OpenEdge 4GL Unknown Value and the LITERAL-QUESTION Attribute

December 21, 2007 · Filed Under Development 

Sometimes a cigar is just a cigar, and sometimes a question mark is just a question mark.

You frequently need to assign character values to a buffer-field. Sometimes that value may be a question mark.

        bh:BUFFER-FIELD(’c1′):BUFFER-VALUE = ‘?’.

When you query the buffer-value, Progress reports that the value is unknown.

        MESSAGE
            bh:BUFFER-FIELD(’c1′):BUFFER-VALUE = ‘?’
            bh:BUFFER-FIELD(’c1′):BUFFER-VALUE = ?
            VIEW-AS ALERT-BOX.

If this behavior is not what you intended or you need to keep the Unknown Value distinct for a “?” character, then you have a bug in your program.
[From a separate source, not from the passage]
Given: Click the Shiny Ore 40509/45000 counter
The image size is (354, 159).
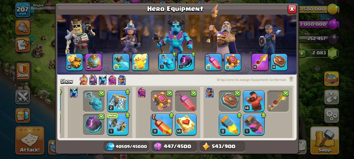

How do you get Progress to treat the “?” appropriately? The trick is the LITERAL-QUESTION attribute.

When LITERAL-QUESTION = FALSE, “?” and ? will both evaluate to the unknown value.
When LITERAL-QUESTION = TRUE, “?” is a question mark, and ? is the unknown value.

        bh:BUFFER-FIELD(’c1′):LITERAL-QUESTION = TRUE.
        bh:BUFFER-FIELD(’c1′):BUFFER-VALUE = ‘?’.
        MESSAGE bh:BUFFER-FIELD(’c1′):BUFFER-VALUE = ‘?’ VIEW-AS ALERT-BOX.
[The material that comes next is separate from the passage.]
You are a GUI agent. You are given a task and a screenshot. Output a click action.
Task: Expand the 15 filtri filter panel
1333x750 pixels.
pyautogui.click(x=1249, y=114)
Sadly, there is no single-step way to make it always be true for all fields in a temp-table, but something like this may work for you:

        FUNCTION SetLiteralQuestion RETURNS LOGICAL
          ( INPUT bh AS HANDLE ):
          DEFINE VARIABLE i AS INTEGER NO-UNDO.
          IF NOT VALID-HANDLE(bh) THEN RETURN FALSE.
          IF bh:TYPE EQ ‘TEMP-TABLE’:U THEN bh = bh:DEFAULT-BUFFER-
        HANDLE.
          IF bh:TYPE NE ‘BUFFER’:U THEN RETURN FALSE.
          DO i = bh:NUM-FIELDS TO 1 BY -1:
            bh:BUFFER-FIELD(i):LITERAL-QUESTION = TRUE.
          END.
          RETURN TRUE.
        END FUNCTION.  /** SetLiteralQuestion() **/

You can then invoke the SetLiteralQuestion function using either a table-handle or a buffer-handle.
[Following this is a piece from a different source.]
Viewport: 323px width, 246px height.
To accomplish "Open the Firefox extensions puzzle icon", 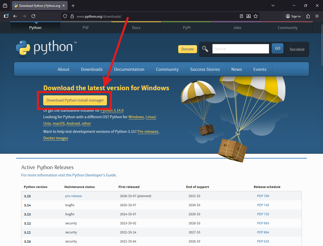I will coord(308,16).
        SetLiteralQuestion(TEMP-TABLE ttFoo:HANDLE).
        SetLiteralQuestion(bh).
        SetLiteralQuestion(INPUT BUFFER customer:HANDLE).

Since this does some looping and other processing, you’ll want to make sure you’re not calling SetLiteralQuestion() in a loop.